## begin Text

Dedicated to Daryl’s granddaughter, Breaking Cover Stuermer faithfully recreates 1982 Gabriel hit “Shock the Monkey” (from Security), albeit with sizzling Godin guitar lines filling in for Peter’s panicked vocal. He also tosses out 1979 Police castaway classic “Message in a Bottle” (from Reggatta de Blanc), mimicking Andy Summer’s cool repeating guitar arpeggio and aping Sting’s metaphorical island verses with his six-string.
Stuermer doesn’t sacrifice any of Gabriel or Sting’s exotic world-music appeal. Thanks to his accomplished band members—who simulate the former’s African biorhythms and quirky keys and the latter’s hurried calypso cadence—Daryl captures the “feel” the originals even as he machetes his own path through their dense sonic foliage and navigates their enigmatic oceans. Drummer Alan Arber (Cold Sweat) and bassist Eric Hervey (Street Life, Douglas Spotted Eagle) conspire on Covers’ catchy grooves, building sturdy bedrocks to bolster Stuermer’s aerial excursions.

## end Text

Retype the passage from the album review word for word, starting with "Stuermer doesn’t sacrifice" and going on through "Stuermer’s aerial excursions.".

## begin Source excerpt

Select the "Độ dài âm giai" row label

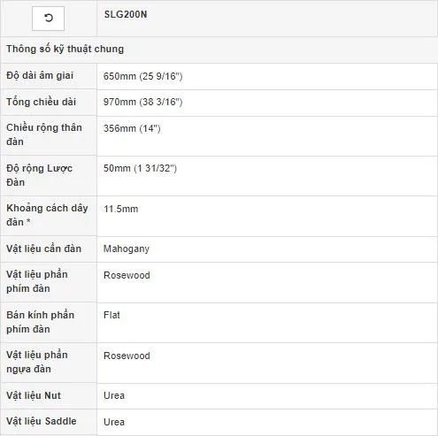[x=40, y=75]
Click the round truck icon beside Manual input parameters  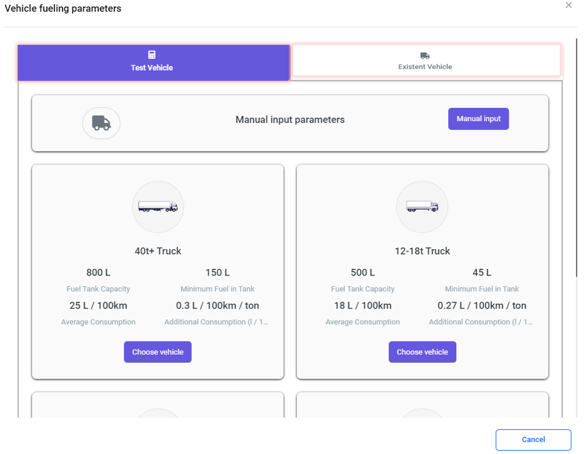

## end Source excerpt

→ **Exercise output**
Stuermer doesn’t sacrifice any of Gabriel or Sting’s exotic world-music appeal. Thanks to his accomplished band members—who simulate the former’s African biorhythms and quirky keys and the latter’s hurried calypso cadence—Daryl captures the “feel” the originals even as he machetes his own path through their dense sonic foliage and navigates their enigmatic oceans. Drummer Alan Arber (Cold Sweat) and bassist Eric Hervey (Street Life, Douglas Spotted Eagle) conspire on Covers’ catchy grooves, building sturdy bedrocks to bolster Stuermer’s aerial excursions.